The cost of protecting debt of the nation against non-payment for five years with credit default swaps, had climbed 3 basis points to 112 this week through yesterday, according to data compiled by CMA. Swaps credit-default pay the buyer face value in exchange for the underlying securities or the cash equivalent of a government or a company fail to adhere to its debt agreements.

The extra yield investors demand to own Brazilian dollar bonds instead of U.S. Treasuries rose 4 basis points this week to 181 today, according to JPMorgan.

The real fell 0.3 percent to 1.7274 per dollar today from 1.7265 yesterday.

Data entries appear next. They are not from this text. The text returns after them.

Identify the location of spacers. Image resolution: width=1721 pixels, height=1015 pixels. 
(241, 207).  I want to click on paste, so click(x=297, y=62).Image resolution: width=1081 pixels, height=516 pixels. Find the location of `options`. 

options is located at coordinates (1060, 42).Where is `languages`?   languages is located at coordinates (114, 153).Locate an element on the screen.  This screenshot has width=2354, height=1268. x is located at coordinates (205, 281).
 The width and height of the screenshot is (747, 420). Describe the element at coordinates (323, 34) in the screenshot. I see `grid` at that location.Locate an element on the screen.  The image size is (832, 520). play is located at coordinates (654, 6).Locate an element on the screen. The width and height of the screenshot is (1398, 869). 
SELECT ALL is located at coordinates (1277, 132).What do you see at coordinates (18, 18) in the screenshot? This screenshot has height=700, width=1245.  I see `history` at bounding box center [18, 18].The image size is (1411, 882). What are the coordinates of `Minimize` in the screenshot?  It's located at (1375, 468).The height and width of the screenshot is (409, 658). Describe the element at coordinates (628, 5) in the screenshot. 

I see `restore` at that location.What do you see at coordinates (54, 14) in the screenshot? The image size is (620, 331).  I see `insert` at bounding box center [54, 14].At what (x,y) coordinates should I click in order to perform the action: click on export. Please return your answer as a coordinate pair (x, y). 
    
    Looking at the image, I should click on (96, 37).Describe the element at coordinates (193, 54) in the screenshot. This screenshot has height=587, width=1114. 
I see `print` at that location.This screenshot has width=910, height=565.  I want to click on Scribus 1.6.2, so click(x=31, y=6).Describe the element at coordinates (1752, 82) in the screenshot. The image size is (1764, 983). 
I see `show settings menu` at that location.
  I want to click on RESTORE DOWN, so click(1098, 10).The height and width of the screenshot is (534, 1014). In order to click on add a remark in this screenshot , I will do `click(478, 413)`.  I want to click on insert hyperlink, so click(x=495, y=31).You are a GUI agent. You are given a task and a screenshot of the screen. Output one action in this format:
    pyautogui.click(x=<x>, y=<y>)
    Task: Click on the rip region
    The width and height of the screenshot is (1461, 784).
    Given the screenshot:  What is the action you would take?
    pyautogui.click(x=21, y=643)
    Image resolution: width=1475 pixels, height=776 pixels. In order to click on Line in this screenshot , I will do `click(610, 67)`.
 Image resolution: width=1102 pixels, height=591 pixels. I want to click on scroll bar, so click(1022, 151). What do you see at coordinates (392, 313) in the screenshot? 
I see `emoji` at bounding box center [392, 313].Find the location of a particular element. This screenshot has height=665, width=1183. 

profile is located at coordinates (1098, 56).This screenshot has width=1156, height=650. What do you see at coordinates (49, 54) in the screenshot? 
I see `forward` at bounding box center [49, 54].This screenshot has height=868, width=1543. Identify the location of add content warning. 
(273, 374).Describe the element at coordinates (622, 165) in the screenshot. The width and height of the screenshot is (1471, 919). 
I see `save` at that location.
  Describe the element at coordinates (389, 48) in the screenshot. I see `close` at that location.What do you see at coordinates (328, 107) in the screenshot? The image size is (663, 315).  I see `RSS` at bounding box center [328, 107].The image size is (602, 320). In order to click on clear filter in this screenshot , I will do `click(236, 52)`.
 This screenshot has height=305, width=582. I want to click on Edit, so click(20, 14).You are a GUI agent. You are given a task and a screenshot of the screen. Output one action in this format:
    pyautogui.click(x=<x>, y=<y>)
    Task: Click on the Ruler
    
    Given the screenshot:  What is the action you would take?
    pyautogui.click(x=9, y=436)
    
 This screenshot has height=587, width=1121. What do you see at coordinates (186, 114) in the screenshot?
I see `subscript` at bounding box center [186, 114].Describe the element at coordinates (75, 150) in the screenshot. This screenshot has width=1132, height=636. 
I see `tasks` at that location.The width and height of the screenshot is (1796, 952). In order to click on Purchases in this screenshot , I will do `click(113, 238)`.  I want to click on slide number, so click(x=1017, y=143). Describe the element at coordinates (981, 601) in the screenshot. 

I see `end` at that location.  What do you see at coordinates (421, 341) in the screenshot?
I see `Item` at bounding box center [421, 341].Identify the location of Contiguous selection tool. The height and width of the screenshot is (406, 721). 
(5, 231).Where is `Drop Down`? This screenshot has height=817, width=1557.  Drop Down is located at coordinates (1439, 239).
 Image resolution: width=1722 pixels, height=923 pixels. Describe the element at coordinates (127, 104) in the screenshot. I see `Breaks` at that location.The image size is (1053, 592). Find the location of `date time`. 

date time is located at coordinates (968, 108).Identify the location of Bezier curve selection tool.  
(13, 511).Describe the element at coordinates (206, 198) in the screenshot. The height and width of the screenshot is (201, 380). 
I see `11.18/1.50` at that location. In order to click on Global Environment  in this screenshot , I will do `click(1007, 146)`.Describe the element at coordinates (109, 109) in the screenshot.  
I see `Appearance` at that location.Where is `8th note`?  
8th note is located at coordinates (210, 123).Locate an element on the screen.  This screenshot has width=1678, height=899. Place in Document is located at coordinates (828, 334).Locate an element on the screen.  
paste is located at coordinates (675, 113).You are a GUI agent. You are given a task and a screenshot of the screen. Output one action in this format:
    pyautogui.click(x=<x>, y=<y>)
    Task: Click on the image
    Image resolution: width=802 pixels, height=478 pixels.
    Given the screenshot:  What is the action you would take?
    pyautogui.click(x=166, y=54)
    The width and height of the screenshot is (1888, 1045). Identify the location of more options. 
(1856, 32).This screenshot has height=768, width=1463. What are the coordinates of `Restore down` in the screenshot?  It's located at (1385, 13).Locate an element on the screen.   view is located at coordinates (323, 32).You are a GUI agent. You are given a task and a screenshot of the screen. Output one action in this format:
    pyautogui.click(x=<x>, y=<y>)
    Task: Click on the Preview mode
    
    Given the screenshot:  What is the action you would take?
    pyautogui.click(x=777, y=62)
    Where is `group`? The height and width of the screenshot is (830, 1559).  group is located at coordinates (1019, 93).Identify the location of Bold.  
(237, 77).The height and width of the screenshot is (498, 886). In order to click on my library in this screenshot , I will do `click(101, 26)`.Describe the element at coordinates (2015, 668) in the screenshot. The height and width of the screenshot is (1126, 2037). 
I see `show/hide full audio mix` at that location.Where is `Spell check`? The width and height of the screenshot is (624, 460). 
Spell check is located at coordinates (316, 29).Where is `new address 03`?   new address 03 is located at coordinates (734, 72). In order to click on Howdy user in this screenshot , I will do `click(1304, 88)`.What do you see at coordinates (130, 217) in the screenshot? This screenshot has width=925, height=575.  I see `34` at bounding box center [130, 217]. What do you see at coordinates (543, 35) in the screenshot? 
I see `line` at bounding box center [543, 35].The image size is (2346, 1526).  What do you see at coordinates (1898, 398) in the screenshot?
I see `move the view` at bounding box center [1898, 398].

It has gained 1 percent this year after rising 33 percent in 2009, helping push the country's current account deficit of 12 months to a record $ 48 billion.

The economy will expand 7.6 percent this year after shrinking 0.2 percent in 2009, according to the median forecast in a central bank survey of economists released on November 22.

While Brazil's gross domestic product is growing, there is growing concern that global economic expansion falters after Ireland joined to Greece this month in the organization of an aid package to cover its financing needs. Ireland's long-term debt rating was reduced to two steps by Standard & Poor's Nov. 23 to AA-, undercutting demand for emerging market debt.

Brazil, the "economy is overheating now, to be honest," Gutierrez said of Aberdeen. "They have to be stricter policy is not what the market is signaling that disapproval. The environment of global risk aversion has also contributed to the problem."